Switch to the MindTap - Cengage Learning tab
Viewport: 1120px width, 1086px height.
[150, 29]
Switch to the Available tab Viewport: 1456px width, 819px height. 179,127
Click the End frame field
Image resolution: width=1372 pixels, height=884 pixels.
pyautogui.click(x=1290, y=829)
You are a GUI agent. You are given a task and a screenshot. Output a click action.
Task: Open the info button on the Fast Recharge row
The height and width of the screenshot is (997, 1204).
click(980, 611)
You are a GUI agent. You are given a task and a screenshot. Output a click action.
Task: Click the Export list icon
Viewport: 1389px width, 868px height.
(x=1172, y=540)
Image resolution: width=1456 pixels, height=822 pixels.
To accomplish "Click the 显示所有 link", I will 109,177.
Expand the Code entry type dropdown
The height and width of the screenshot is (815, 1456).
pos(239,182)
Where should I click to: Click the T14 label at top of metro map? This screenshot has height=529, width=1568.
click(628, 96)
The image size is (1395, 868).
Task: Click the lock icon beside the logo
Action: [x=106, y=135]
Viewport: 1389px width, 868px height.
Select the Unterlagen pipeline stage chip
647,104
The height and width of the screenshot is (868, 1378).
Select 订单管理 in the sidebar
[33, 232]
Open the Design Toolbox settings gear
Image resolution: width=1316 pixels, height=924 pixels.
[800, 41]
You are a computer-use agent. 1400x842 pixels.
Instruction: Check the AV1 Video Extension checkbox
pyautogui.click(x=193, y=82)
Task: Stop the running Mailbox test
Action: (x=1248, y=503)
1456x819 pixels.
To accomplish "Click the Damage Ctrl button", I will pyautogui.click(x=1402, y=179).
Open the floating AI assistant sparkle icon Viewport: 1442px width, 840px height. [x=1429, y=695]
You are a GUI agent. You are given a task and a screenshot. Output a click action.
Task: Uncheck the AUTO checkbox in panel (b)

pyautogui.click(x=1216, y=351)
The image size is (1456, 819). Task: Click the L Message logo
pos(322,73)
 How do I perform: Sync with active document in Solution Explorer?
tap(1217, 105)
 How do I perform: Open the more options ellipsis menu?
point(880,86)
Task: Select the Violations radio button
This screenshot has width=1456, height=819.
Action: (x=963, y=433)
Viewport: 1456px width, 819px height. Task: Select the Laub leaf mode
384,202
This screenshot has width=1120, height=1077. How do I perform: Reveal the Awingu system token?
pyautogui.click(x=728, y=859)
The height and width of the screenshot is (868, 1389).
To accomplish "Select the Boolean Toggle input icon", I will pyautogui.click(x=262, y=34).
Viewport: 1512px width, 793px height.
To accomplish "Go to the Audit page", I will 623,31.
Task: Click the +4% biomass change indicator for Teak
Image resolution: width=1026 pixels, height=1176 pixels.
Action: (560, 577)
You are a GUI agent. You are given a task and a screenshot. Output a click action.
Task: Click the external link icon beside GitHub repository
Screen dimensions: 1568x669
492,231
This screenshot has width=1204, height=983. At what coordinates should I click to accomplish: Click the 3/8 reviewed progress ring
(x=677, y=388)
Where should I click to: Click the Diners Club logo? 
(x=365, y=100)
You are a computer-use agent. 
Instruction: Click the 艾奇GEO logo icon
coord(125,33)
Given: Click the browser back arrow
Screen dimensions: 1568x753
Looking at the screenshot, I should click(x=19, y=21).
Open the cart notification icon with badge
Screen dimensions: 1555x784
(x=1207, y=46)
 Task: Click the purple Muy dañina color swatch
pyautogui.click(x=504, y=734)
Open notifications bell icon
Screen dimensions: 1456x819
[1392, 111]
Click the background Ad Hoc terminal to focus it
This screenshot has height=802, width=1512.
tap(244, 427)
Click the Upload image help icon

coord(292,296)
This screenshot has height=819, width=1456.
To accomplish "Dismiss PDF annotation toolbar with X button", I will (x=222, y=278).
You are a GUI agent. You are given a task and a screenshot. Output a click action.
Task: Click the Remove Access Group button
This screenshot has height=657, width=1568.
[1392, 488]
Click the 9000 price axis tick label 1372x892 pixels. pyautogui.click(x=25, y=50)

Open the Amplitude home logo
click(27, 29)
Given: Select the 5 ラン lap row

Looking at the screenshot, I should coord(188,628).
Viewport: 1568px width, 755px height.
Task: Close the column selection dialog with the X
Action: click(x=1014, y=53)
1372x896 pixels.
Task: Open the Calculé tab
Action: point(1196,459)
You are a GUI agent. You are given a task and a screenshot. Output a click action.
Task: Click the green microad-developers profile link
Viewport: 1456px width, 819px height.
....
**Task requirements**
Please give the material above once more, unchanged.

**Result of the exercise**
Switch to the MindTap - Cengage Learning tab
Viewport: 1120px width, 1086px height.
[150, 29]
Switch to the Available tab Viewport: 1456px width, 819px height. 179,127
Click the End frame field
Image resolution: width=1372 pixels, height=884 pixels.
pyautogui.click(x=1290, y=829)
You are a GUI agent. You are given a task and a screenshot. Output a click action.
Task: Open the info button on the Fast Recharge row
The height and width of the screenshot is (997, 1204).
click(980, 611)
You are a GUI agent. You are given a task and a screenshot. Output a click action.
Task: Click the Export list icon
Viewport: 1389px width, 868px height.
(x=1172, y=540)
Image resolution: width=1456 pixels, height=822 pixels.
To accomplish "Click the 显示所有 link", I will 109,177.
Expand the Code entry type dropdown
The height and width of the screenshot is (815, 1456).
pos(239,182)
Where should I click to: Click the T14 label at top of metro map? This screenshot has height=529, width=1568.
click(628, 96)
The image size is (1395, 868).
Task: Click the lock icon beside the logo
Action: [x=106, y=135]
Viewport: 1389px width, 868px height.
Select the Unterlagen pipeline stage chip
647,104
The height and width of the screenshot is (868, 1378).
Select 订单管理 in the sidebar
[33, 232]
Open the Design Toolbox settings gear
Image resolution: width=1316 pixels, height=924 pixels.
[800, 41]
You are a computer-use agent. 1400x842 pixels.
Instruction: Check the AV1 Video Extension checkbox
pyautogui.click(x=193, y=82)
Task: Stop the running Mailbox test
Action: (x=1248, y=503)
1456x819 pixels.
To accomplish "Click the Damage Ctrl button", I will pyautogui.click(x=1402, y=179).
Open the floating AI assistant sparkle icon Viewport: 1442px width, 840px height. [x=1429, y=695]
You are a GUI agent. You are given a task and a screenshot. Output a click action.
Task: Uncheck the AUTO checkbox in panel (b)

pyautogui.click(x=1216, y=351)
The image size is (1456, 819). Task: Click the L Message logo
pos(322,73)
 How do I perform: Sync with active document in Solution Explorer?
tap(1217, 105)
 How do I perform: Open the more options ellipsis menu?
point(880,86)
Task: Select the Violations radio button
This screenshot has width=1456, height=819.
Action: (x=963, y=433)
Viewport: 1456px width, 819px height. Task: Select the Laub leaf mode
384,202
This screenshot has width=1120, height=1077. How do I perform: Reveal the Awingu system token?
pyautogui.click(x=728, y=859)
The height and width of the screenshot is (868, 1389).
To accomplish "Select the Boolean Toggle input icon", I will pyautogui.click(x=262, y=34).
Viewport: 1512px width, 793px height.
To accomplish "Go to the Audit page", I will 623,31.
Task: Click the +4% biomass change indicator for Teak
Image resolution: width=1026 pixels, height=1176 pixels.
Action: (560, 577)
You are a GUI agent. You are given a task and a screenshot. Output a click action.
Task: Click the external link icon beside GitHub repository
Screen dimensions: 1568x669
492,231
This screenshot has width=1204, height=983. At what coordinates should I click to accomplish: Click the 3/8 reviewed progress ring
(x=677, y=388)
Where should I click to: Click the Diners Club logo? 
(x=365, y=100)
You are a computer-use agent. 
Instruction: Click the 艾奇GEO logo icon
coord(125,33)
Given: Click the browser back arrow
Screen dimensions: 1568x753
Looking at the screenshot, I should click(x=19, y=21).
Open the cart notification icon with badge
Screen dimensions: 1555x784
(x=1207, y=46)
 Task: Click the purple Muy dañina color swatch
pyautogui.click(x=504, y=734)
Open notifications bell icon
Screen dimensions: 1456x819
[1392, 111]
Click the background Ad Hoc terminal to focus it
This screenshot has height=802, width=1512.
tap(244, 427)
Click the Upload image help icon

coord(292,296)
This screenshot has height=819, width=1456.
To accomplish "Dismiss PDF annotation toolbar with X button", I will (x=222, y=278).
You are a GUI agent. You are given a task and a screenshot. Output a click action.
Task: Click the Remove Access Group button
This screenshot has height=657, width=1568.
[1392, 488]
Click the 9000 price axis tick label 1372x892 pixels. pyautogui.click(x=25, y=50)

Open the Amplitude home logo
click(27, 29)
Given: Select the 5 ラン lap row

Looking at the screenshot, I should coord(188,628).
Viewport: 1568px width, 755px height.
Task: Close the column selection dialog with the X
Action: click(x=1014, y=53)
1372x896 pixels.
Task: Open the Calculé tab
Action: point(1196,459)
You are a GUI agent. You are given a task and a screenshot. Output a click action.
Task: Click the green microad-developers profile link
Viewport: 1456px width, 819px height.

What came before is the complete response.